In the film's opening scene, Larry Lapinsky (Lenny Baker), a twenty-two-year-old graduate of Brooklyn College is bidding farewell to his possessive mother (Shelley Winters) and his passive father (Mike Kellin). When he dons a French beret and smiles, we know that Larry is ready for a new life! The unknown awaits him in Greenwich Village — to Larry a place synonymous with freedom and all the wild possibilities every young creative person dreams about.

Yet in an often grim and always affecting way, Larry's experiences in the Village are filled with frustrations. His girl friend Sarah (Ellen Greene) cannot cut the umbilical chord from home and is hesitant to marry him; his mother embarrassingly intrudes upon his life on several momentous occasions, convincing Larry that "she invented the Oedipus Complex"; and his friends begin to drain his energy. They include Anita (Lois Smith), a suicidal actress; Bernstein (Antonio Fargas) who's black and gay and near a nervous breakdown; Robert (Christopher Walken), a Lothario who cynically uses women; and Connie (Dori Brenner), an earth mother friend-to-all who is aching with loneliness. As Larry responds to these individuals, his mother, and his girl, he fashions a kind of declaration of independence which in the end pays off with a trip to Hollywood to appear in a movie.

A sensitive humanism shows itself at work in Paul Mazurskys direction of this film. He cares about the people in the Village — about their vocational hopes, sexual confusions, and personal traumas. He is a lover of people and things, one capable — to borrow a line from A Thousand Clowns — of being touched by "the earthly lyricism of hot pastrami, the pungent fantasy of corned beef, pickles, frankfurters, and the great impertinence of good mustard." There is genuine anxiety evidenced in several acting class and actors' audition sequences (along with tart humor). There is an unvarnished reality to some of the scenes dealing with Larry and Sarah's agony over the meaning of their relationship. And throughout, Mazursky gives his actors and actresses leeway to be awkward, frantic, hysterical, and even ludicrous. In their mutual quest for self-fulfillment, these struggling souls wrestle with the demons of self-destruction and are haunted by the omnipresent feeling that they may not have what it takes to be an artist.

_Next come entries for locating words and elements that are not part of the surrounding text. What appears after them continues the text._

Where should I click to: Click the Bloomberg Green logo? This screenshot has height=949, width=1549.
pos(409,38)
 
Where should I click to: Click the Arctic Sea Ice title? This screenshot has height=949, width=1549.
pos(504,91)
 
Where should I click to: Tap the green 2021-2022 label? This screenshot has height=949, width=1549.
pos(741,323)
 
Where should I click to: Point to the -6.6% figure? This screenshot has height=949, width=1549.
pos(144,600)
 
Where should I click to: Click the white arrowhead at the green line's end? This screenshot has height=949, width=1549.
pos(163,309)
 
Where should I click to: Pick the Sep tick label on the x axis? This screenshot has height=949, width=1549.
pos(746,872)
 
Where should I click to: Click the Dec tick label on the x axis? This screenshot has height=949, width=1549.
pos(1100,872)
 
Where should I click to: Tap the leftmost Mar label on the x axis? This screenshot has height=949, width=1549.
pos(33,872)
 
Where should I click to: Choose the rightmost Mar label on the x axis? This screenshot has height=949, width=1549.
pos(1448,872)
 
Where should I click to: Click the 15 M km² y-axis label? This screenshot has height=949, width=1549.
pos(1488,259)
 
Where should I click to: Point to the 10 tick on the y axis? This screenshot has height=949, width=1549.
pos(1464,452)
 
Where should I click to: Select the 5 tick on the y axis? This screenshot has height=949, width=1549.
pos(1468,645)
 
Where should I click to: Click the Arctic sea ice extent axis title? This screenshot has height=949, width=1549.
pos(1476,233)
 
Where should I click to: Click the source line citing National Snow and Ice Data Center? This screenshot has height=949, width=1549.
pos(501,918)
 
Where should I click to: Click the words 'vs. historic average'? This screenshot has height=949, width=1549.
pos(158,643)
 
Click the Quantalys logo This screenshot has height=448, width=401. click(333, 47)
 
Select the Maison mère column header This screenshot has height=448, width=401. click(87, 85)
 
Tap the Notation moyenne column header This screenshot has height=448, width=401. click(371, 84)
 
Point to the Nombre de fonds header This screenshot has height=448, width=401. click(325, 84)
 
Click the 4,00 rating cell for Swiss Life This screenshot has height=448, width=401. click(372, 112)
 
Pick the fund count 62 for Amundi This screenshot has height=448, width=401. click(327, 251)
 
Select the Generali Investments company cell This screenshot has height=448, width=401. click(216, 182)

Next Stop, Greenwich Village is an ingratiating puppy dog of a movie with its tail wagging and its ears flapping affectionately. Mazursky's humanism at times becomes a little too gooey but it still manages to remain durable. He has drawn out excellent performances from Baker and Greene as the young lovers. Both the place and the people are believable — confirming once again this director's knack for making movies that matter because they are so richly human.